Clay turned for the sideboard in an attempt to fling himself overboard and drag the fiend with him, worthless as he was to their effort, so that Sam might survive and make the sloop. This action along with whatever else bodies and sea were doing swamped the entire launch and Cruel Mamma Sea, who he had regarded as his savior a few short moments past, flooded in and he slipped out into her depths with a living weight dragging him to his watery doom!
No Lord, I don’t want to drown—almost as bad as getting burned that is.
For a moment he craned his narrow head on his skinny neck to gulp in his last breath of air—then the fiend dragged him down.
Oh Mamma, I wish I had known your name.
Beneath an Inkblot World
The strong shadow of a man, for there was only light above, dim as it was, seemed to be climbing him to get to the light—the surface! But the harder the fiend climbed up Clay’s scrawny form the deeper they sunk, until they were all a tangle among some weeds.
Weeds, who would have thought weeds grew on a sea bottom?
The large round head must have been looking straight into his face, for it blotted out the dim light of the nearly dead day above. The whole hand and the thumb hand then release their grasp on his clothes and the maimed hand patted him on the chest as if there were no hard feelings. The shadow image of the stout man, who would have been red under the sun but was the same color as any other person down here in the darkened abyss, then began rising toward the surface.
Does this mean I am dead? Did he kill me? Am I drowned?
Now, my lungs ache, full of air they are.
He began to float up toward the surface without the lead weight of the fiend clutching to him. Then his ankle caught in the weeds and he stayed put, bobbing on the sea bottom, his hands and knees brushed by weeds that likewise bobbed like grass in a liquid wind.
Oh my.
No sound came to his ears. He looked up at the world that it seemed he had sunken beneath. The dim light of the surface was like a gray sky overhead, the water around was like night in the country. And the things of the surface world, where they intruded, were inky black. Above and behind him was the long sleek black outline of the Blue Baby Beth, a fine line she cut even from the bottom.
Just ahead, where the horizon of this undersea world would be, was the outline of the launch, with some smaller inkblots bobbing around it. A big round struggling mass was flailing from the launch to the sloop—that would be Fat Sam, a fit swimmer to survive a dunking at sea for sure.
Look, there goes the devil that let you go, floating to the top, streaming black ink from his hand where you took his fingers.
Just as Clay considered the rising fiend with some compassion, a long sinuous form of pure neutral menace arced across the vault of this watery hell. The thing was half again the size of the launch and nearly its length, and it hit the rising man like a train plowing into a cow, only if the train had a mouth to open in which to gobble the cow.

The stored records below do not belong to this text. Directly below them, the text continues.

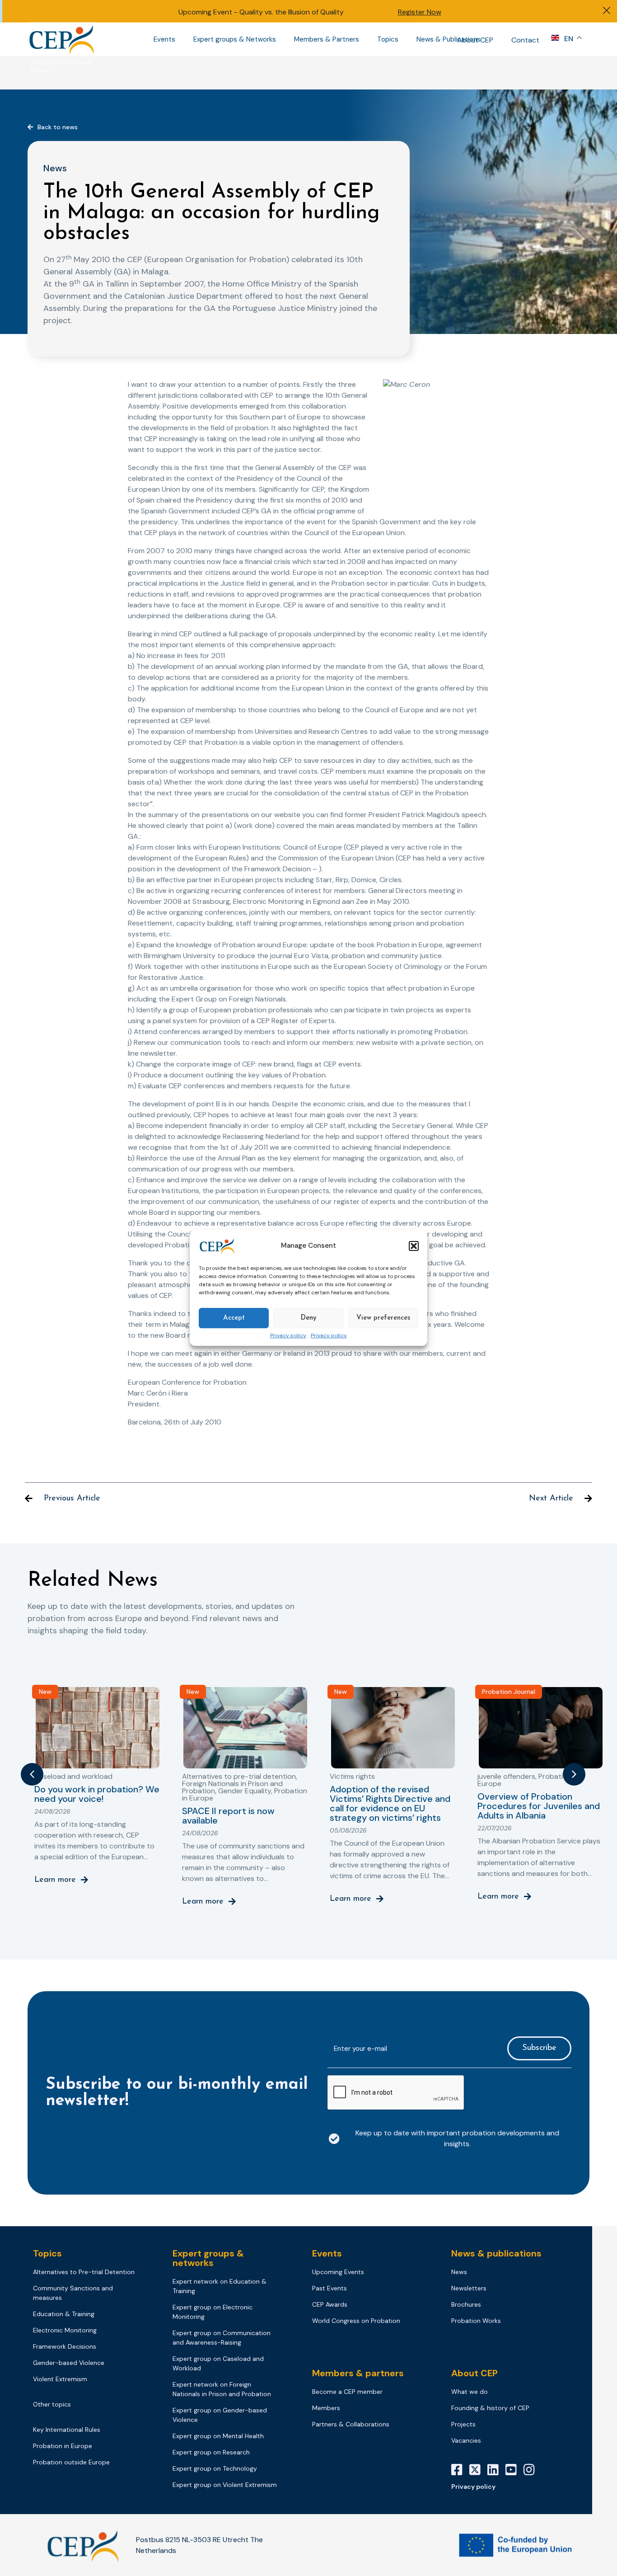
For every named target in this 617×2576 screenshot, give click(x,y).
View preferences (383, 1318)
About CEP (475, 40)
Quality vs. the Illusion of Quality (291, 12)
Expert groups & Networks (234, 39)
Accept (234, 1318)
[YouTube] (514, 2469)
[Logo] (62, 39)
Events (164, 39)
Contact (525, 40)
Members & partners (358, 2373)
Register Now (419, 12)
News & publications (496, 2253)
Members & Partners (326, 39)
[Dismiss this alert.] (606, 12)
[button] (413, 1245)
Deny (308, 1318)
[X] (478, 2469)
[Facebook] (460, 2469)
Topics (387, 39)
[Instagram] (533, 2469)
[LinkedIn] (496, 2469)
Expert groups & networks (208, 2258)
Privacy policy (288, 1336)
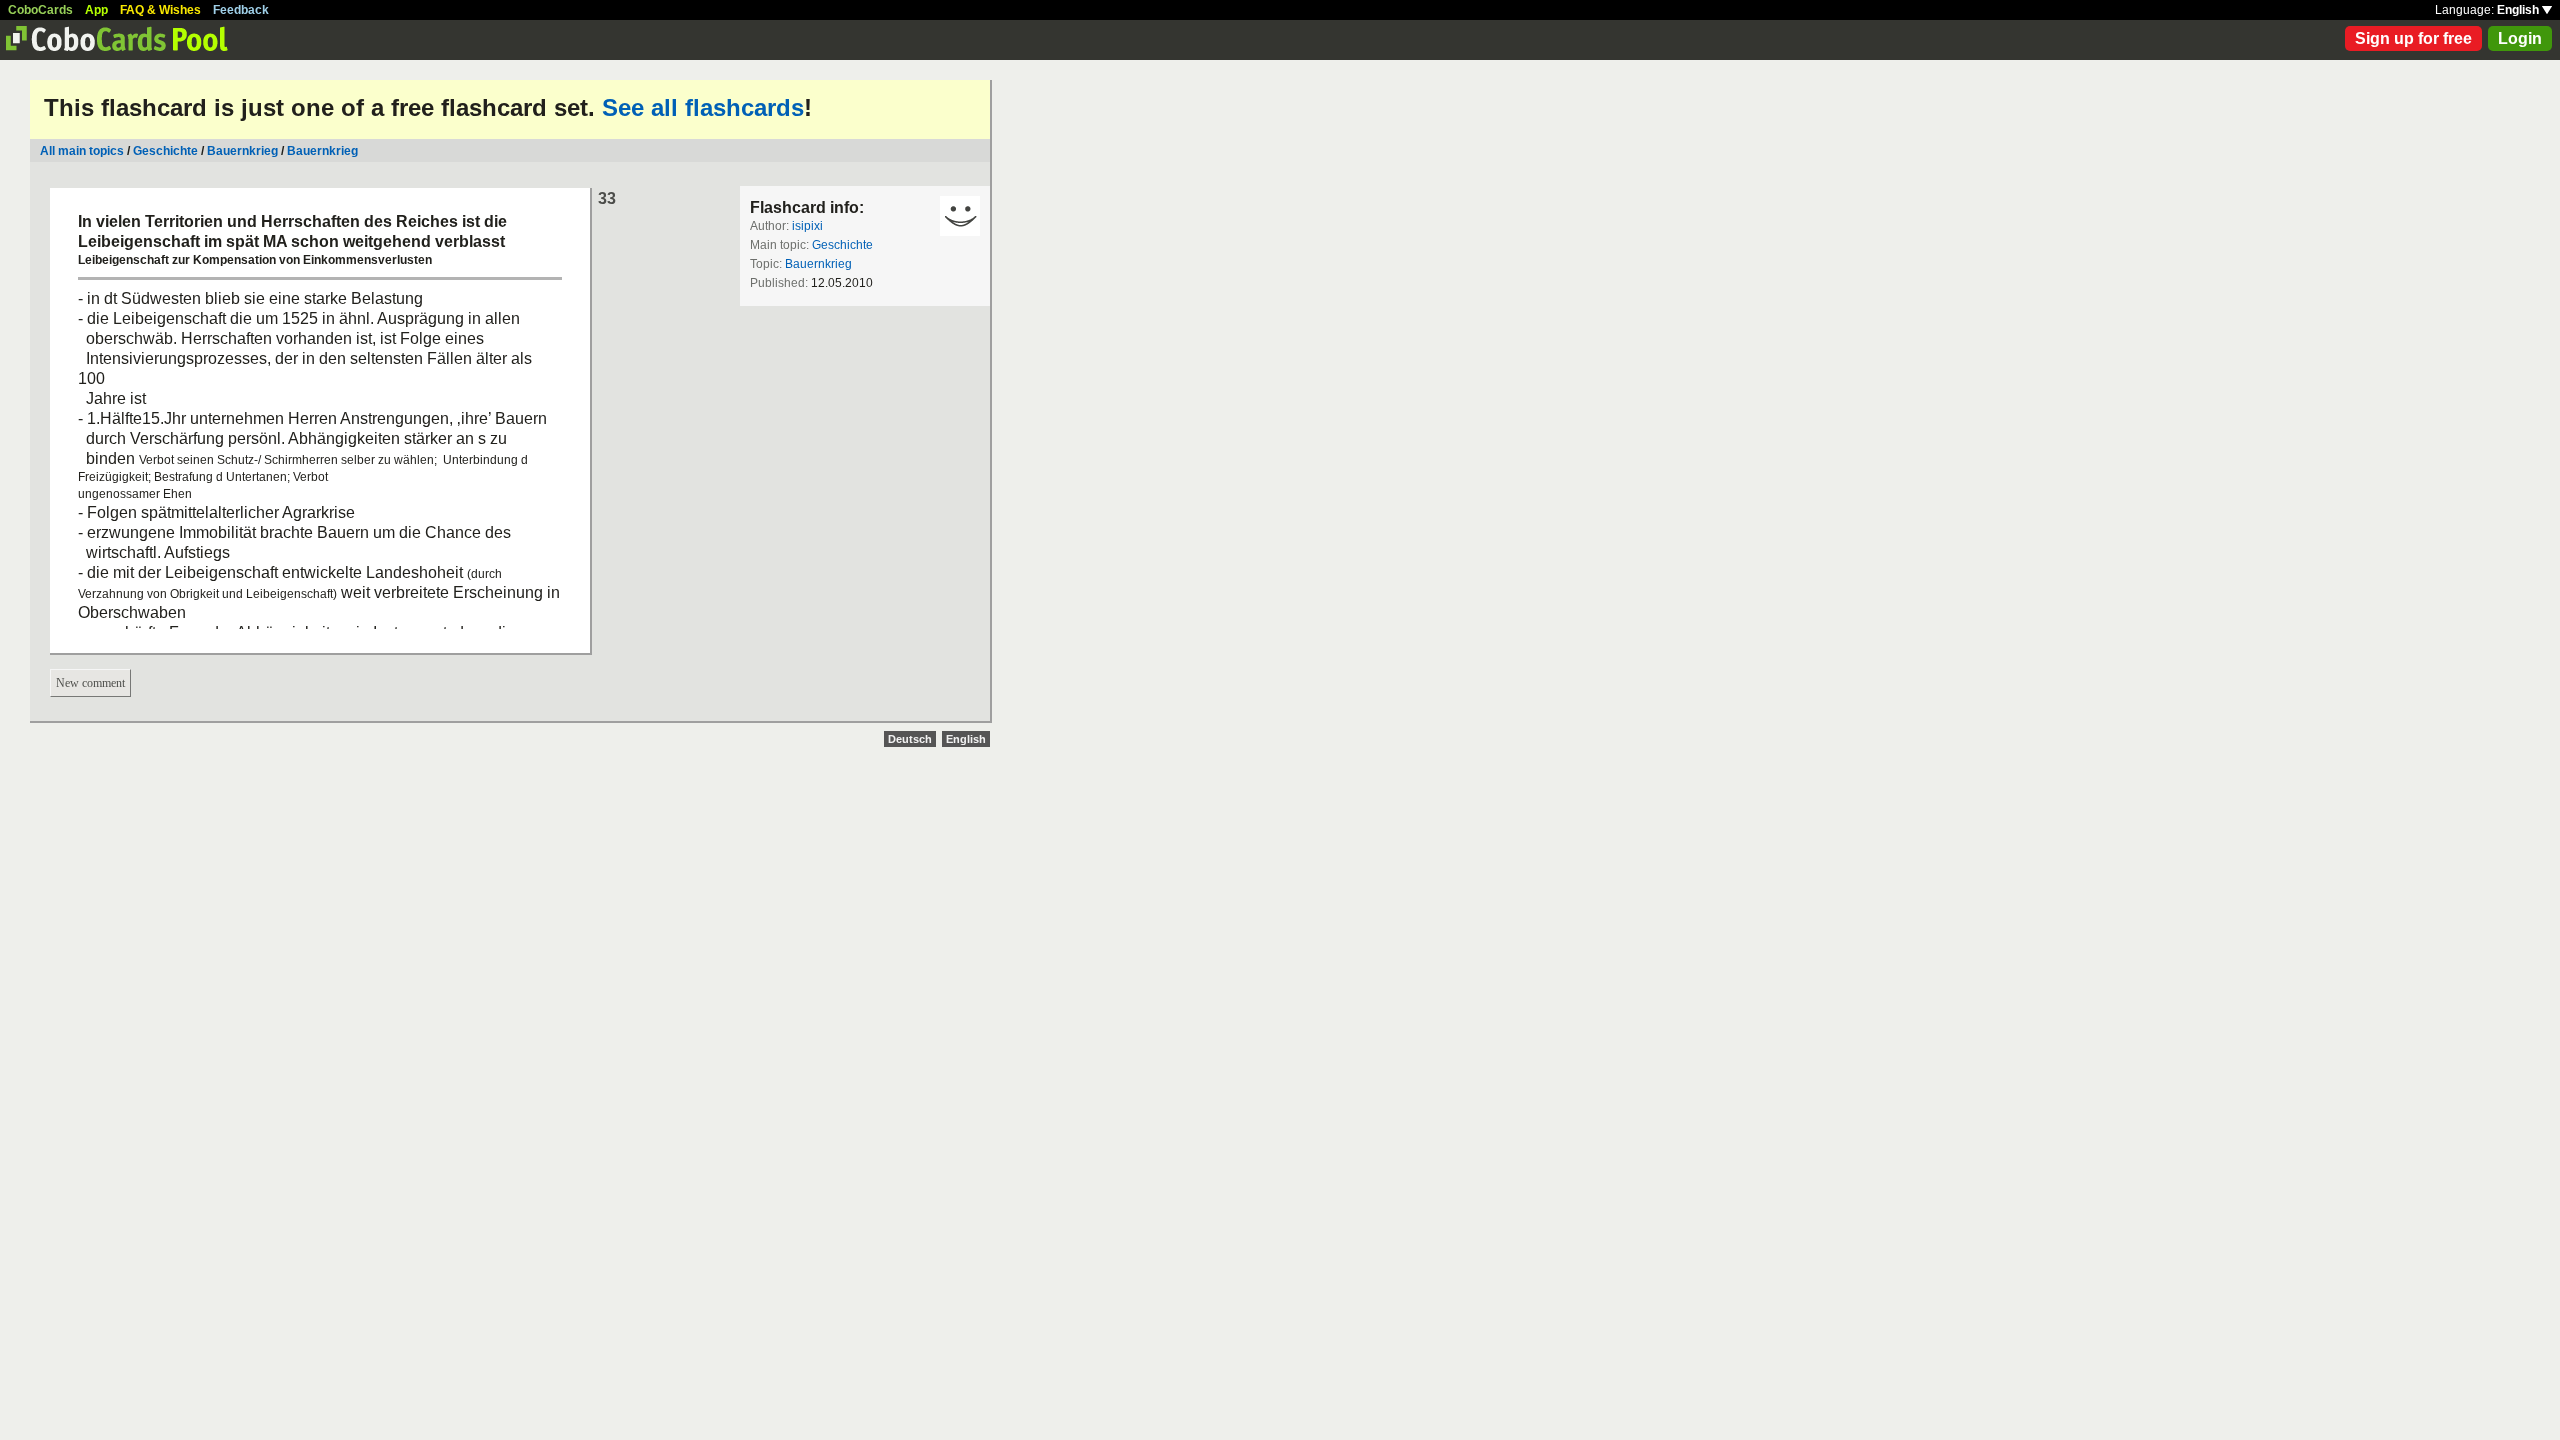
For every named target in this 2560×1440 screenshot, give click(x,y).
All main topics (82, 151)
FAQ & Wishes (160, 10)
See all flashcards (703, 107)
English (2519, 10)
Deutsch (910, 739)
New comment (90, 683)
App (96, 10)
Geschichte (165, 151)
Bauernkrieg (244, 151)
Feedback (241, 10)
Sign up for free (2413, 38)
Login (2520, 38)
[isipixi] (960, 216)
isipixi (807, 226)
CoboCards (40, 10)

Shark, sharks! Oh, Lord no!
As the watery world above and its lurid sky became obscured by a great cloud of spreading ink and the tail of the monster passed overhead, Clay squatted and tore furiously at the weeds around his feet until he was loose. Then, he let loose his air in a mass of shooting bubbles and pushed off the bottom, propelling his narrow body toward the surface. Being scrawny with now fat or muscle to speak of might make for a poor swimmer, but he found himself to be a first class arrow off the bottom as he flew from the water and came to the surface amid a scene that boggled the mind.